▶ **RECORD SET**:

┌──

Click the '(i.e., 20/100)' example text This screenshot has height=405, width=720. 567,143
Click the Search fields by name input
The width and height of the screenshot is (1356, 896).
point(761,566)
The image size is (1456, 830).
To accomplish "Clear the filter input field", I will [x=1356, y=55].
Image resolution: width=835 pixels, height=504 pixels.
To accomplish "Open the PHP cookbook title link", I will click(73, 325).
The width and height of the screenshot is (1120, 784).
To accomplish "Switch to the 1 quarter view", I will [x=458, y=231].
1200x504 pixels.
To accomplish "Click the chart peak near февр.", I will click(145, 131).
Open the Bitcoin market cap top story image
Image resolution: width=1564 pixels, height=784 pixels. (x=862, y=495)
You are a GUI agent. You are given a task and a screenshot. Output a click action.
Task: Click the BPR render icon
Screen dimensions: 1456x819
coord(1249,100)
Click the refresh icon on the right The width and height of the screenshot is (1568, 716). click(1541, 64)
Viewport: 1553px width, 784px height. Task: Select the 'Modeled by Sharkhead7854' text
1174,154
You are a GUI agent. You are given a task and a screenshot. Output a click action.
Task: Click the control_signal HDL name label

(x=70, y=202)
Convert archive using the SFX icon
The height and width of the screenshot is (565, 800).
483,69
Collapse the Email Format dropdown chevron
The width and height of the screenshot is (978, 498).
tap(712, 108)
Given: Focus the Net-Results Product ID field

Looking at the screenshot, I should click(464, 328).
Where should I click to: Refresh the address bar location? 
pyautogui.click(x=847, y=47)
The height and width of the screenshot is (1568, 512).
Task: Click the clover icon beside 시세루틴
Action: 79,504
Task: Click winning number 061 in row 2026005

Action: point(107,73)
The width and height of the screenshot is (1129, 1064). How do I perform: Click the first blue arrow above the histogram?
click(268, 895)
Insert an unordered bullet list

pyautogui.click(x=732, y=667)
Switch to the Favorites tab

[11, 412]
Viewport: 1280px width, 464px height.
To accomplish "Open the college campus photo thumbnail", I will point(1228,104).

└──

▶ **DESCRIPTION OF THE TASK**: Change every occurrence of "To accomplish" in the records to "To complete", leaving everything else unchanged.

▶ **REPLY**:
Click the '(i.e., 20/100)' example text This screenshot has height=405, width=720. 567,143
Click the Search fields by name input
The width and height of the screenshot is (1356, 896).
point(761,566)
The image size is (1456, 830).
To complete "Clear the filter input field", I will [x=1356, y=55].
Image resolution: width=835 pixels, height=504 pixels.
To complete "Open the PHP cookbook title link", I will click(73, 325).
The width and height of the screenshot is (1120, 784).
To complete "Switch to the 1 quarter view", I will [x=458, y=231].
1200x504 pixels.
To complete "Click the chart peak near февр.", I will click(145, 131).
Open the Bitcoin market cap top story image
Image resolution: width=1564 pixels, height=784 pixels. (x=862, y=495)
You are a GUI agent. You are given a task and a screenshot. Output a click action.
Task: Click the BPR render icon
Screen dimensions: 1456x819
coord(1249,100)
Click the refresh icon on the right The width and height of the screenshot is (1568, 716). click(1541, 64)
Viewport: 1553px width, 784px height. Task: Select the 'Modeled by Sharkhead7854' text
1174,154
You are a GUI agent. You are given a task and a screenshot. Output a click action.
Task: Click the control_signal HDL name label

(x=70, y=202)
Convert archive using the SFX icon
The height and width of the screenshot is (565, 800).
483,69
Collapse the Email Format dropdown chevron
The width and height of the screenshot is (978, 498).
tap(712, 108)
Given: Focus the Net-Results Product ID field

Looking at the screenshot, I should click(464, 328).
Where should I click to: Refresh the address bar location? 
pyautogui.click(x=847, y=47)
The height and width of the screenshot is (1568, 512).
Task: Click the clover icon beside 시세루틴
Action: 79,504
Task: Click winning number 061 in row 2026005

Action: point(107,73)
The width and height of the screenshot is (1129, 1064). How do I perform: Click the first blue arrow above the histogram?
click(268, 895)
Insert an unordered bullet list

pyautogui.click(x=732, y=667)
Switch to the Favorites tab

[11, 412]
Viewport: 1280px width, 464px height.
To complete "Open the college campus photo thumbnail", I will point(1228,104).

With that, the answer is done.